Petras (Πετράς) is the archaeological site of an ancient Minoan town on northeastern Crete. It includes a building which shows strong similarities with Minoan palaces and is sometimes labeled as a palace.

== Architecture ==
The architecture of Petras consisted mainly of a palace and houses attached built on terraces which contained storerooms, workshops and living quarters. Two houses known as House 1 and House 2 were uncovered which give insights into the societal practices of Petras. A hieroglyphic archive was also discovered during excavations.

The region where Petras became archeologically known through the work of Metaxia Tsipopoulou and only became part of the discourse in 1985. Petras is termed a ‘palace’ due to its architectural similarities with the customary classification of other palaces from that region. Its discovery resulted in a shift in understanding of the nature of palaces in Minoan Crete. The palatial building takes up more than 2000 square meters of the site and was protected with a wall to the east and to the west.

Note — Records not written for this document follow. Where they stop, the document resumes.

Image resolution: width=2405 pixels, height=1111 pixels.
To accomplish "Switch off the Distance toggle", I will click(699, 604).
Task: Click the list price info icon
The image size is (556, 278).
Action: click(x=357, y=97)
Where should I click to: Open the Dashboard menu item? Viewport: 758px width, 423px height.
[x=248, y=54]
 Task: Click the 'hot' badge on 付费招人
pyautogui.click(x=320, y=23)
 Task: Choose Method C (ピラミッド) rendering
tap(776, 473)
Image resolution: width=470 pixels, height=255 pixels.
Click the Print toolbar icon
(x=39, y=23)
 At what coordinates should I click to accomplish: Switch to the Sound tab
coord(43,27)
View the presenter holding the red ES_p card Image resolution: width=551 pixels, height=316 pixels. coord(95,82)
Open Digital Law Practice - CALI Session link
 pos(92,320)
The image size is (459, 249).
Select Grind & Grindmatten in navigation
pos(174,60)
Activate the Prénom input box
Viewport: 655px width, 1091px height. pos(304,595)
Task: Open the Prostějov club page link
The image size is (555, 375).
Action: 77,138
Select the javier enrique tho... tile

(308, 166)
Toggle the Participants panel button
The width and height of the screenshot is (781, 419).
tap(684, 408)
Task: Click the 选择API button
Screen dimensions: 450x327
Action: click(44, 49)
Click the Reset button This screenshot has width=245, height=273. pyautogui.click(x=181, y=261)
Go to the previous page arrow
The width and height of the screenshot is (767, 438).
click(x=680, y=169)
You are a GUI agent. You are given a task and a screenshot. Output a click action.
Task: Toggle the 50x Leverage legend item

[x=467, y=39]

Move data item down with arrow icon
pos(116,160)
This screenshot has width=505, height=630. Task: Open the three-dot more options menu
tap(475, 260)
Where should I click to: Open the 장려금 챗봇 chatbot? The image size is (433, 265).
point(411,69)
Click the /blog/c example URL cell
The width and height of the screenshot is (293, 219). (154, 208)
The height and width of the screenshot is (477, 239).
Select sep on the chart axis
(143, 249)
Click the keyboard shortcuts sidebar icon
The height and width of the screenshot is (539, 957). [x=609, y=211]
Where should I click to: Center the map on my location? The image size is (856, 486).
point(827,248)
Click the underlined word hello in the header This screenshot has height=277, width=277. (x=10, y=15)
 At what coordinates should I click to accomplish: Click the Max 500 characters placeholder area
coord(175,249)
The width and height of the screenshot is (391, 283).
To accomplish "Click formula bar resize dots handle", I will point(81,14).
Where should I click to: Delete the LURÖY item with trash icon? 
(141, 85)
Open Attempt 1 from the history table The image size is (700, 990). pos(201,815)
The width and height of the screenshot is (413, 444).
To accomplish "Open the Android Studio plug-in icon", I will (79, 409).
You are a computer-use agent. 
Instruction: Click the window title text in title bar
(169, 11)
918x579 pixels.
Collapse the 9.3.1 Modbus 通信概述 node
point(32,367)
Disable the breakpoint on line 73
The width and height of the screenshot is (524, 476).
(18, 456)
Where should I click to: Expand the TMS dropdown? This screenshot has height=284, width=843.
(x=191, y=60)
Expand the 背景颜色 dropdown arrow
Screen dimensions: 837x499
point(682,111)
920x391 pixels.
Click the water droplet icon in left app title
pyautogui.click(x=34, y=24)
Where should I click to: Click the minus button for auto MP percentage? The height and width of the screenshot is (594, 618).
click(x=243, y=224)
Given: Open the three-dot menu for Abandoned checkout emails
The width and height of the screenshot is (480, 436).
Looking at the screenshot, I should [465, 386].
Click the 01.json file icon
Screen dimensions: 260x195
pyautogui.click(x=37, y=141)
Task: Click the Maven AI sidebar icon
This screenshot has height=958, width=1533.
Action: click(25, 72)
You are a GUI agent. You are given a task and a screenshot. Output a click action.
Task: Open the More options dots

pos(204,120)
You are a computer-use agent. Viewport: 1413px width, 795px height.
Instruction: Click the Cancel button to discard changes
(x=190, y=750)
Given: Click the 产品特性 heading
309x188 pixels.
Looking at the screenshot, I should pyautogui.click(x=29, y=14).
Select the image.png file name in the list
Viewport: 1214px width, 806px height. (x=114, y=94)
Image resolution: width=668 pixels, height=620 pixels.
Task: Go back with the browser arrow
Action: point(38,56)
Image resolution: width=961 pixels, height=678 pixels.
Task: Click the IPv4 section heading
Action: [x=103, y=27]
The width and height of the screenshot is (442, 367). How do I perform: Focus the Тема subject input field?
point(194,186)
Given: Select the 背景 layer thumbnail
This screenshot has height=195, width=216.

The palace was situated here because of its proximity to a river overlooking a maritime bay. The maritime bay allowed for safe anchorage and the river may have been a transport axis. The palace was surrounded by villas, farmsteads and an industrial area. The palace was built in two phases and eventually collapsed due to intense fire. The settlement is dated back to the Early Minoan period and is believed to have been inhabited until 1450 BCE.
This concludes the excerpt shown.